▶ WHAT TO PRODUCE: Give the entries from the line containing "The height and width of the screenshot is (405, 865)." up to and including the line containing "center [117, 339]." as a JSON list of strings, one string per line, with blank lines left out.

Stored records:

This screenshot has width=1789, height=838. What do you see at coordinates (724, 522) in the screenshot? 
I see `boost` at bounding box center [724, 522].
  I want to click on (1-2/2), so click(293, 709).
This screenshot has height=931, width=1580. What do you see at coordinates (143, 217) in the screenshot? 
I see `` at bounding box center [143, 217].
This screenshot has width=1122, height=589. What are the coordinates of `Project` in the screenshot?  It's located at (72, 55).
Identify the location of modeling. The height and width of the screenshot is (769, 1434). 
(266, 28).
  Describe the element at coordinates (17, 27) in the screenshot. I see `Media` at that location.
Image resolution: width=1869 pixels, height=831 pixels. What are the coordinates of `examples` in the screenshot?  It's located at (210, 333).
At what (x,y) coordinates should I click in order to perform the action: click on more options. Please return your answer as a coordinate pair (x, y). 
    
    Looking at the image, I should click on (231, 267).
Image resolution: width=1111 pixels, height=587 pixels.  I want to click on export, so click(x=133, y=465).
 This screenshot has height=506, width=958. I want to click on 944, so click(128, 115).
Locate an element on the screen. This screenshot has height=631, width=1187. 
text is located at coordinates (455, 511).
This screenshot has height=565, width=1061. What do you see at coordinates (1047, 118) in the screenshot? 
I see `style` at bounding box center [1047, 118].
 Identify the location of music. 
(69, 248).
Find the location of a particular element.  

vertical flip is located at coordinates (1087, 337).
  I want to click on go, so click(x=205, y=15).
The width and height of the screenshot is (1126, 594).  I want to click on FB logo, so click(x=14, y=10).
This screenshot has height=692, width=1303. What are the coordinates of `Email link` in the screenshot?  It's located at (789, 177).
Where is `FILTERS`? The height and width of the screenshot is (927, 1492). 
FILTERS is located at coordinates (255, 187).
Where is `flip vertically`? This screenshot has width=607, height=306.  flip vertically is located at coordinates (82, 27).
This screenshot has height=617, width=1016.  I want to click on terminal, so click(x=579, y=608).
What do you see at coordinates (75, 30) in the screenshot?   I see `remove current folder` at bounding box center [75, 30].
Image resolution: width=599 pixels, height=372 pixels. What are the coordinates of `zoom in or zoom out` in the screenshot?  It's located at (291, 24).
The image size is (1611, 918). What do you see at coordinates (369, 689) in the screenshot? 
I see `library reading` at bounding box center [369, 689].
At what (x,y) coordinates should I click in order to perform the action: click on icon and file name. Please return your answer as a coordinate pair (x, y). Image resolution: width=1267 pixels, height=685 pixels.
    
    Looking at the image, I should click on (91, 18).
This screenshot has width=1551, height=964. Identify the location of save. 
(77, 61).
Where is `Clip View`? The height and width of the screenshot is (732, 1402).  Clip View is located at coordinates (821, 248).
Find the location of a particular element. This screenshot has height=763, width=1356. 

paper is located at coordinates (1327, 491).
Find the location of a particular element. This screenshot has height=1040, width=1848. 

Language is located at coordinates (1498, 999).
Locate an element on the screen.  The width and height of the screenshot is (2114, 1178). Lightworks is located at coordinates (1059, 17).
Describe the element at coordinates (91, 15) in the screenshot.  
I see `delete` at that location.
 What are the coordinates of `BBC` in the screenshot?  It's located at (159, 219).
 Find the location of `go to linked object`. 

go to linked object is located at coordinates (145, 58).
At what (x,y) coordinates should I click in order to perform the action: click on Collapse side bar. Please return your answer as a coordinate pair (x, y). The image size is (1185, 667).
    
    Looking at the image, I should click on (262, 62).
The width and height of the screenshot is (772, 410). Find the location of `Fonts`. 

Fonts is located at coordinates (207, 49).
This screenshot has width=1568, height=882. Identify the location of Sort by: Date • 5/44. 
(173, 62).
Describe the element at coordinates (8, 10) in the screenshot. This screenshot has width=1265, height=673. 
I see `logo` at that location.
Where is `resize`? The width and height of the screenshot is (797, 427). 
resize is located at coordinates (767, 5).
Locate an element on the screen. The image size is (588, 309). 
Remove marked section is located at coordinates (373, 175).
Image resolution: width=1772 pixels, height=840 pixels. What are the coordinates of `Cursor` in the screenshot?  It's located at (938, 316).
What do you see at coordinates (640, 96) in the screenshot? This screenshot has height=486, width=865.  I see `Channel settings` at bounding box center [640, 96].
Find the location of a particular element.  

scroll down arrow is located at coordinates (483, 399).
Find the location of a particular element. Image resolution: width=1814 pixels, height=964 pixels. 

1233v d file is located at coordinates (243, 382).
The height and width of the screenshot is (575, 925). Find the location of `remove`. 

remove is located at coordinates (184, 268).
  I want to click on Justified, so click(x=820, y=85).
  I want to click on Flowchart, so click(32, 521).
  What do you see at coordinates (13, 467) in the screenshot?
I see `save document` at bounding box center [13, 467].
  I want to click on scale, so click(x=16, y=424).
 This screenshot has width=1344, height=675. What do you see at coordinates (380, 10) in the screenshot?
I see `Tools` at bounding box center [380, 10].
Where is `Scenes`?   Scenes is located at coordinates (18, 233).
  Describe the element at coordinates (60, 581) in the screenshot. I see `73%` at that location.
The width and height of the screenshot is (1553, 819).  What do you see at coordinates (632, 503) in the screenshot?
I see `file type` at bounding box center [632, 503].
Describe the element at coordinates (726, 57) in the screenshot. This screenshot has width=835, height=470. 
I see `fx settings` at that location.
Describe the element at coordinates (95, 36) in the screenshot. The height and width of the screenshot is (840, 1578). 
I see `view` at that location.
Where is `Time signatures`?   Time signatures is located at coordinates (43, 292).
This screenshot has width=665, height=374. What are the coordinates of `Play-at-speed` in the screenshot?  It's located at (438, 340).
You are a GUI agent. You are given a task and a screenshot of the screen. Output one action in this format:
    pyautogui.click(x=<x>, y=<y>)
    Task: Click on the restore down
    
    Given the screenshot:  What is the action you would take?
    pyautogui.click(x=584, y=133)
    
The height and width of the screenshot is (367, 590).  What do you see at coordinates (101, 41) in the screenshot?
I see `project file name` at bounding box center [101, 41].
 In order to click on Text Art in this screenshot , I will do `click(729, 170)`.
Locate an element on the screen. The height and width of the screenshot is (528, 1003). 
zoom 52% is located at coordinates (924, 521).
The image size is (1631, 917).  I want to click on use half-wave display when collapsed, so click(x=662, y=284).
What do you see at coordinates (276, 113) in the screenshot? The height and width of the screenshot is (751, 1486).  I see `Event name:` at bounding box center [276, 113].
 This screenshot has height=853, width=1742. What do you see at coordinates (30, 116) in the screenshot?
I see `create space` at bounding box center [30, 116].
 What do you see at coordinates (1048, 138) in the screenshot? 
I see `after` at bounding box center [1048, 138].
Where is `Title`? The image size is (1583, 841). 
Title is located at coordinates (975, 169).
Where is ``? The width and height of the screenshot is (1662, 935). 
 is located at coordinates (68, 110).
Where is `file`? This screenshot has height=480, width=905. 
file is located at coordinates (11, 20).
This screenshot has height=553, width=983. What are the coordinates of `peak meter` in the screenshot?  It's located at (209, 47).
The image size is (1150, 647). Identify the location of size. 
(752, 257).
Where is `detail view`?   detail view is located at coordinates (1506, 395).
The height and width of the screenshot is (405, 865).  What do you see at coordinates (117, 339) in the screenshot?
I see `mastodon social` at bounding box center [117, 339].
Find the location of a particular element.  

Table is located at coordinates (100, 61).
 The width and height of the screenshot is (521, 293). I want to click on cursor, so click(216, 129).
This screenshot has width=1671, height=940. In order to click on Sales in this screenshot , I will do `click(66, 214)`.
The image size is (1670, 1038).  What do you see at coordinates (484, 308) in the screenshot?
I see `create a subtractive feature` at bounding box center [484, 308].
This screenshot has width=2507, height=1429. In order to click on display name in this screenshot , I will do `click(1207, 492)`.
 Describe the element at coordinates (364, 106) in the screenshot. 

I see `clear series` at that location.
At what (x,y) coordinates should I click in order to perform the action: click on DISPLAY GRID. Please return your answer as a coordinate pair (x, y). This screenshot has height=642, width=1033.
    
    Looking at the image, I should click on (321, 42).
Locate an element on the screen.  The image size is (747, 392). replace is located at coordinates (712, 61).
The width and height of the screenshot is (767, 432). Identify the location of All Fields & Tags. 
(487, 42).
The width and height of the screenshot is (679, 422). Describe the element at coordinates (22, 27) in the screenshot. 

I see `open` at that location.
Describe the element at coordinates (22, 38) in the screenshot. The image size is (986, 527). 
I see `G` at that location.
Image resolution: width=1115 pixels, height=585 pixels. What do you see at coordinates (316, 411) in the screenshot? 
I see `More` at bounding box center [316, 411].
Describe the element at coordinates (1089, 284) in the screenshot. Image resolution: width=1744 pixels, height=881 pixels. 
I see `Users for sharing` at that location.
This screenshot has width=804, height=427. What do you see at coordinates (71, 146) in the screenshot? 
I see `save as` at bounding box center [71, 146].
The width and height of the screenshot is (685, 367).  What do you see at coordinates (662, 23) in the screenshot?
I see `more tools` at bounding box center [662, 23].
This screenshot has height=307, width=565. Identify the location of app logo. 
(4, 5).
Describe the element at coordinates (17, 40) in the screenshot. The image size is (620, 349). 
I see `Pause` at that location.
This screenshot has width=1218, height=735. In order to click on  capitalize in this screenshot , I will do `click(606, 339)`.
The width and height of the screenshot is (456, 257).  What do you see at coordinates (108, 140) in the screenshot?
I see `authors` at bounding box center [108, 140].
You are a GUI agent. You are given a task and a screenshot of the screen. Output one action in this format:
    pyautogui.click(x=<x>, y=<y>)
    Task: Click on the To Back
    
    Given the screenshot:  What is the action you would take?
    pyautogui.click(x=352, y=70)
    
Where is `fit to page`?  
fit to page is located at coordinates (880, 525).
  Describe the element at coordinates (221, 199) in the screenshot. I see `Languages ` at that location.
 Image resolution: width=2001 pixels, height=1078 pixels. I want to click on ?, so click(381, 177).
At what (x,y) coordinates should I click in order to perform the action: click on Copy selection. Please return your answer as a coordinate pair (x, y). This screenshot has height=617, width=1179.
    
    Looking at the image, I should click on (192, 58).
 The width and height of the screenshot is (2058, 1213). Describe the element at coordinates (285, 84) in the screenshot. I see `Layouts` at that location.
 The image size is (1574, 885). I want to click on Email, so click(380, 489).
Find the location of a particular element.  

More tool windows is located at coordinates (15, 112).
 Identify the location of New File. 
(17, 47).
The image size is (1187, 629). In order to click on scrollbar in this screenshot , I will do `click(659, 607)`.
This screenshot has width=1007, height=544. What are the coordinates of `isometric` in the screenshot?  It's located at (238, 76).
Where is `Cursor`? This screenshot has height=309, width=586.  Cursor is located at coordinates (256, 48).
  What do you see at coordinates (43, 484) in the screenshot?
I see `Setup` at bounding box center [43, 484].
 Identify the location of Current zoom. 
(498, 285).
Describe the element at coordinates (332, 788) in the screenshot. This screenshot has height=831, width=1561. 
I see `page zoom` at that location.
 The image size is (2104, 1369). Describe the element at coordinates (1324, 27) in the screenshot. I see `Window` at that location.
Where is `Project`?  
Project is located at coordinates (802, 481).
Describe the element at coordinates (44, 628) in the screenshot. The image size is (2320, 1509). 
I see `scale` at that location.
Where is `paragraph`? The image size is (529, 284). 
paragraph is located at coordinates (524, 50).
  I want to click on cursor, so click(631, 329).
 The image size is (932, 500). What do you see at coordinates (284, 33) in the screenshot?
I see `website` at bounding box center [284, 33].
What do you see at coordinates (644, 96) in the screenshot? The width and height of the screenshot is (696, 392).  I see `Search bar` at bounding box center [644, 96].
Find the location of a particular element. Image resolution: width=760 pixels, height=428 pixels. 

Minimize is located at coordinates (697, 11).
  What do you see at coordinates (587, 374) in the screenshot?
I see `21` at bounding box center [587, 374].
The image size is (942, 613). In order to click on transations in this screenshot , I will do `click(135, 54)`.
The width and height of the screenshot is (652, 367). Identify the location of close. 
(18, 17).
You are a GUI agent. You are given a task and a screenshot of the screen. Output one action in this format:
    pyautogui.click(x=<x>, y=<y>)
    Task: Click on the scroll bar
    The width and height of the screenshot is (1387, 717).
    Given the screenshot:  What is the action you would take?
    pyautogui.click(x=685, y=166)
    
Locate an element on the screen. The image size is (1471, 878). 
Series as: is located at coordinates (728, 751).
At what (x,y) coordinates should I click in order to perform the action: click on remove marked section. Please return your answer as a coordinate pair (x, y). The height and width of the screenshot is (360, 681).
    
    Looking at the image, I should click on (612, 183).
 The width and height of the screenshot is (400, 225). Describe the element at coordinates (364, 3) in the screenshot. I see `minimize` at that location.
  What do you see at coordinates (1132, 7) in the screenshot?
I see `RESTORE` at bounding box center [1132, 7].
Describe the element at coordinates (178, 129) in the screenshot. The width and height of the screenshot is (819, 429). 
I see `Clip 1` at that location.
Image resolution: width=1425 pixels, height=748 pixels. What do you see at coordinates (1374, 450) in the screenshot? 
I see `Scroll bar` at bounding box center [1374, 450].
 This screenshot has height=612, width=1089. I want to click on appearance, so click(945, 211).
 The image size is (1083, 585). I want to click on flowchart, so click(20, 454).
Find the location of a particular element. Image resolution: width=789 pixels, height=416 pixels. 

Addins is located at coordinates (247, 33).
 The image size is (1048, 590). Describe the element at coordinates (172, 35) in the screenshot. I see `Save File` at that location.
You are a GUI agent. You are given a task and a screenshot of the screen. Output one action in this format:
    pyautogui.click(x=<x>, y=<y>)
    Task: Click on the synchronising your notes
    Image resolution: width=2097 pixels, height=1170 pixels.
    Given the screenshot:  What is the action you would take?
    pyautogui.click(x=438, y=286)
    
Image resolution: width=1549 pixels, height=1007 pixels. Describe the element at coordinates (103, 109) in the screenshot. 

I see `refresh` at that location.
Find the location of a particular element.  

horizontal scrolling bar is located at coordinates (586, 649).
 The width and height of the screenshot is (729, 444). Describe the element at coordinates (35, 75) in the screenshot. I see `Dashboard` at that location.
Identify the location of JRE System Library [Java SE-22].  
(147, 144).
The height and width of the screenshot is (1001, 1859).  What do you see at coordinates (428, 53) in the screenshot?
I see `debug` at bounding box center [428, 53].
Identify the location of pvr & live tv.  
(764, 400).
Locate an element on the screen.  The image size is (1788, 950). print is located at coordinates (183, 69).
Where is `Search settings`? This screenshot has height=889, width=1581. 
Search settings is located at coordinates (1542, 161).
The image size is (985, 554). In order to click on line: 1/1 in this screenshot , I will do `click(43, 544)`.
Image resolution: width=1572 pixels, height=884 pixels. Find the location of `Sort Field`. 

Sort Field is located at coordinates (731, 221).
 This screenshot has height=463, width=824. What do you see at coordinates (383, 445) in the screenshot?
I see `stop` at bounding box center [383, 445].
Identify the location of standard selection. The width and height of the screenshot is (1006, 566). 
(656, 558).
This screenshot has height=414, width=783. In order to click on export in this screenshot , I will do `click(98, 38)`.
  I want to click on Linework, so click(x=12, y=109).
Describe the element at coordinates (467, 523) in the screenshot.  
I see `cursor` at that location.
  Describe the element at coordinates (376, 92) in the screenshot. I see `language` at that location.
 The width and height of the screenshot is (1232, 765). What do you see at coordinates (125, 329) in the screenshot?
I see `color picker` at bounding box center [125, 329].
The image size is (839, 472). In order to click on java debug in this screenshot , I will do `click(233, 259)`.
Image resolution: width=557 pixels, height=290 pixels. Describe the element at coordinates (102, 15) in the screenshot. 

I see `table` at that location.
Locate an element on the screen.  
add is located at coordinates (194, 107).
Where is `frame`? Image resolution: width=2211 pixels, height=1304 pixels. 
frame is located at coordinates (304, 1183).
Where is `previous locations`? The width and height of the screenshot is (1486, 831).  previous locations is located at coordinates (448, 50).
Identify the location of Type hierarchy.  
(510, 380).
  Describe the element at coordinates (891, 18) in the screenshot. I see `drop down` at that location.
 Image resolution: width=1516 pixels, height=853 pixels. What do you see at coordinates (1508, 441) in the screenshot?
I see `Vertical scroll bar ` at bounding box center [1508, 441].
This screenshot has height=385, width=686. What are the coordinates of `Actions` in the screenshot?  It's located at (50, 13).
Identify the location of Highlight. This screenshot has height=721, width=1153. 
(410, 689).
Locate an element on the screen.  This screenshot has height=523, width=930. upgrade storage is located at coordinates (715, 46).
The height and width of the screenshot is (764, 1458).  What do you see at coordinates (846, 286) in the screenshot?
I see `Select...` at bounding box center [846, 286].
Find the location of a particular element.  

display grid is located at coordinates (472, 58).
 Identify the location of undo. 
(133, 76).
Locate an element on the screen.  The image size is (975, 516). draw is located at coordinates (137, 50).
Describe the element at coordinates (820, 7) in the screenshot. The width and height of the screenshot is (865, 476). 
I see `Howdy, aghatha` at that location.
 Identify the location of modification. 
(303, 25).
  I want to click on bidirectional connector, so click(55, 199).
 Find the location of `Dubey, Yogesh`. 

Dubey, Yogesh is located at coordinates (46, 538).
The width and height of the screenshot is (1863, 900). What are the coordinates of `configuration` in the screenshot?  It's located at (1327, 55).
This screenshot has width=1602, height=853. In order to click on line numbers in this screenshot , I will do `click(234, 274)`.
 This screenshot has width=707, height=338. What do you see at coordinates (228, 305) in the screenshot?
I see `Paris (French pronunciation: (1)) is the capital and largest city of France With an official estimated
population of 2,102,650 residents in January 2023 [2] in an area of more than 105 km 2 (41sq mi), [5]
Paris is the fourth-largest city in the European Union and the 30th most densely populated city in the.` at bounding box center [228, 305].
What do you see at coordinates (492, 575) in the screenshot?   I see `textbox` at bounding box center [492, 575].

▶ COMPLETED TASK:
[
  "The height and width of the screenshot is (405, 865).  What do you see at coordinates (117, 339) in the screenshot?",
  "I see `mastodon social` at bounding box center [117, 339]."
]